== TASK BRIEF ==
Copy every line from the records below that holds the word "button".

*** GIVEN DATA Section Begins ***

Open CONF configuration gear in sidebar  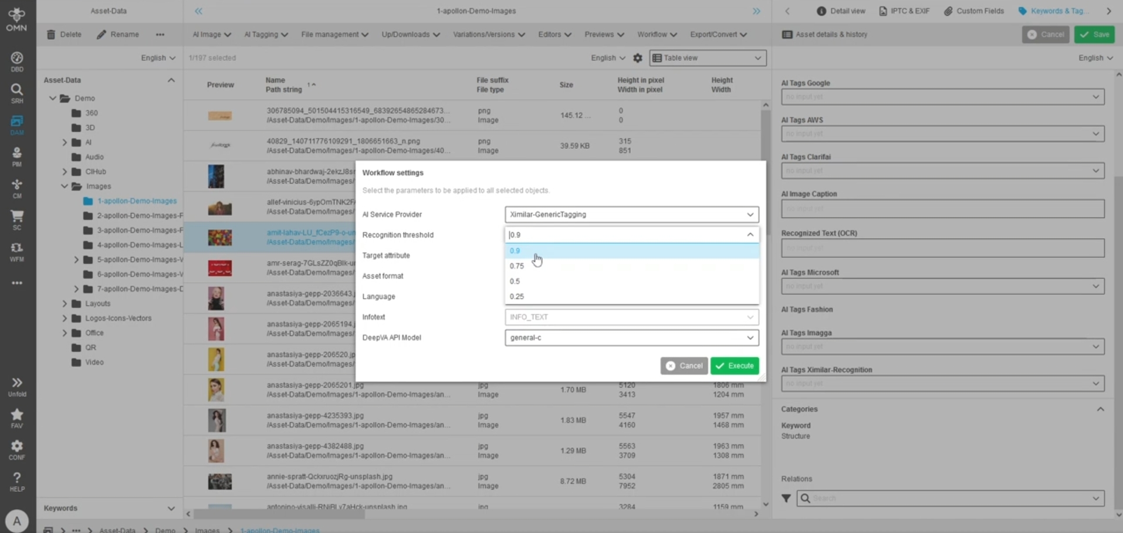click(16, 450)
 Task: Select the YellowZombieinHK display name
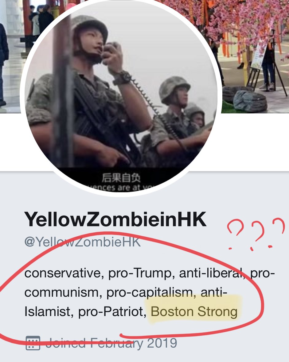(115, 219)
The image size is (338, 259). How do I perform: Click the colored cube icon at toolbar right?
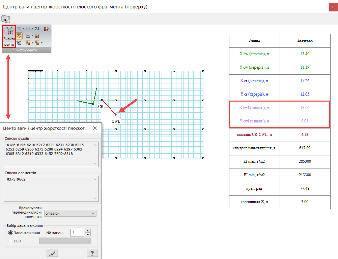click(46, 29)
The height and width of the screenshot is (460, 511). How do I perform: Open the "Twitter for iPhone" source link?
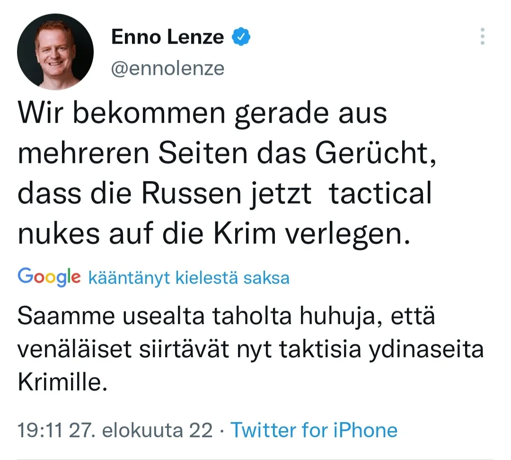pos(313,430)
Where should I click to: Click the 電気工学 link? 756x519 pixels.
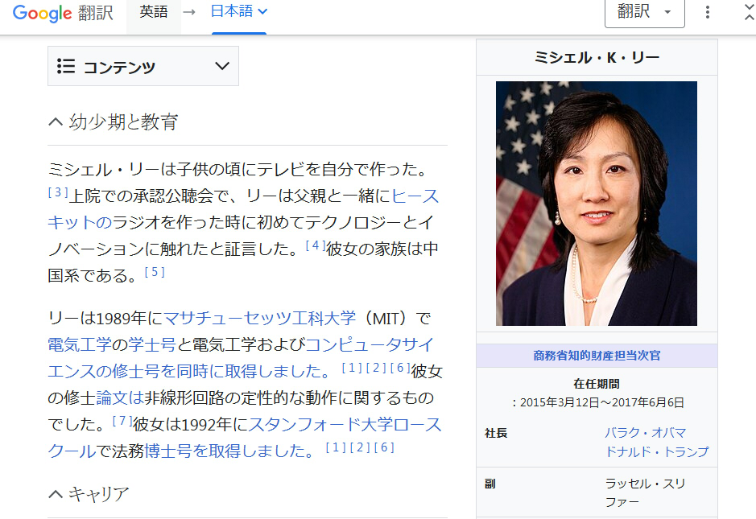coord(80,344)
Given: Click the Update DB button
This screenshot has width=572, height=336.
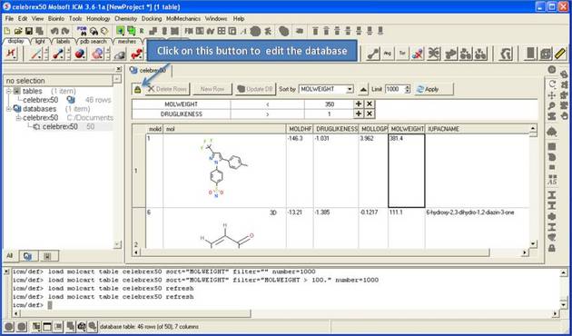Looking at the screenshot, I should pyautogui.click(x=255, y=89).
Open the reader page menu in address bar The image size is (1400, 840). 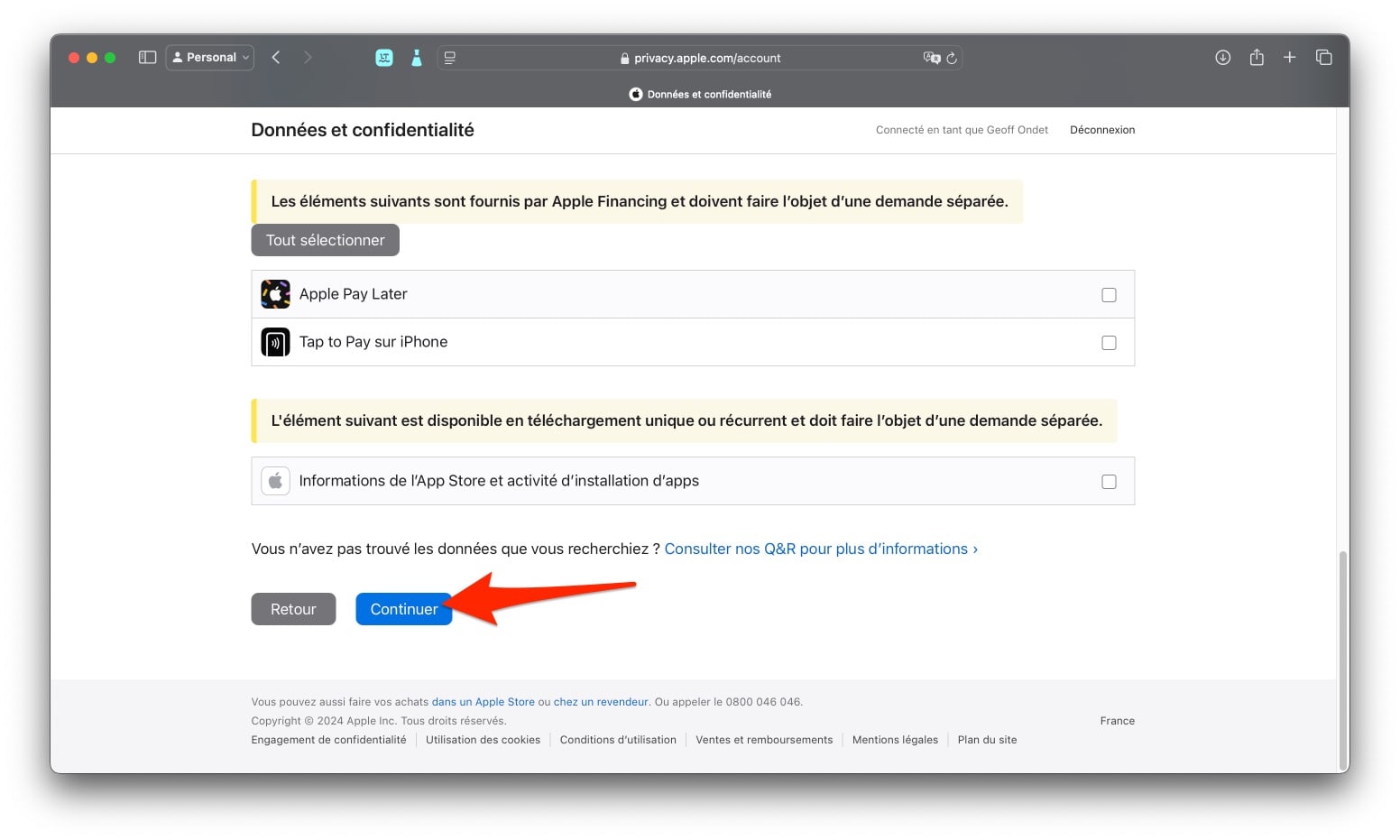pyautogui.click(x=449, y=58)
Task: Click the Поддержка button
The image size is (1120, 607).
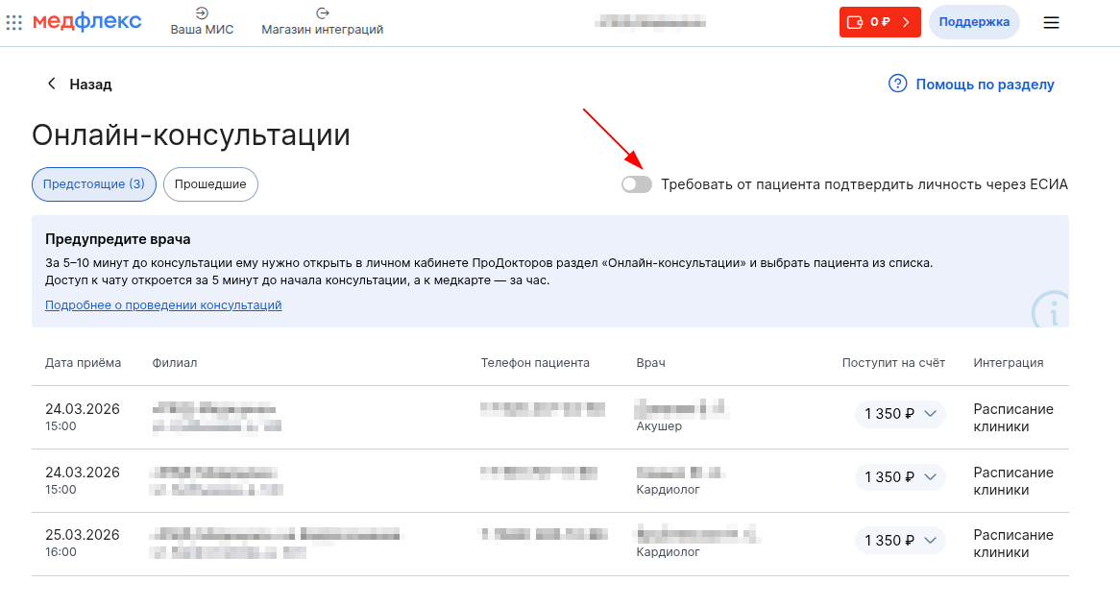Action: click(x=974, y=21)
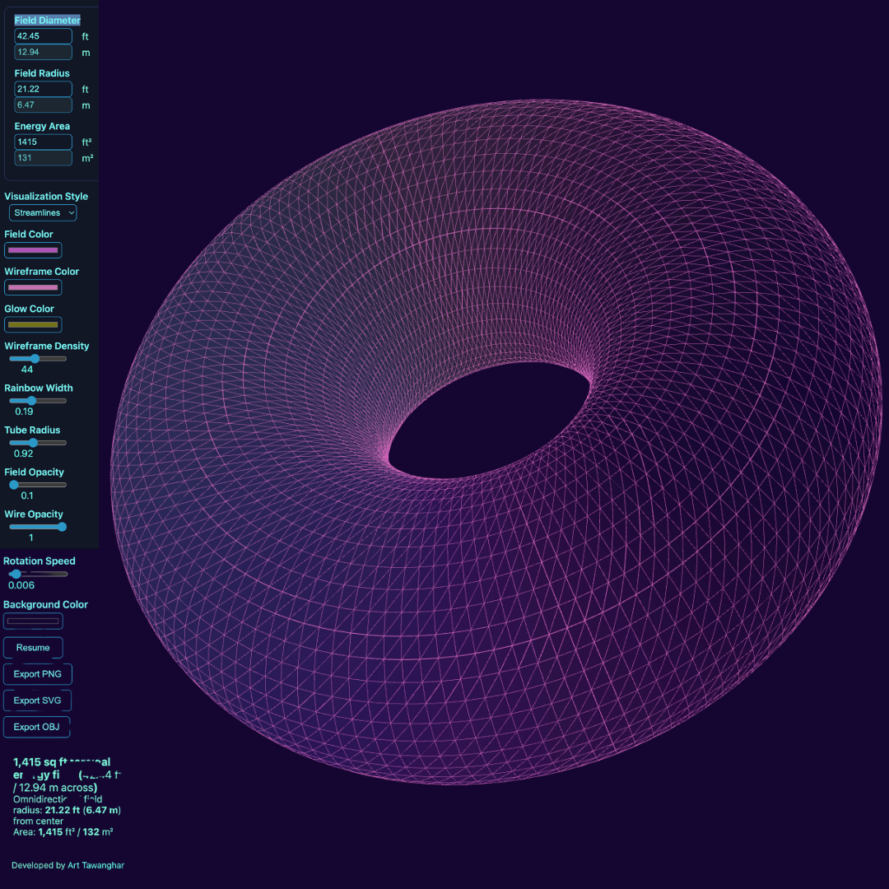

*** GIVEN DATA Section Ends ***

== EXERCISE RESPONSE ==
Given: Click the Update DB button
Task: Click the Поддержка button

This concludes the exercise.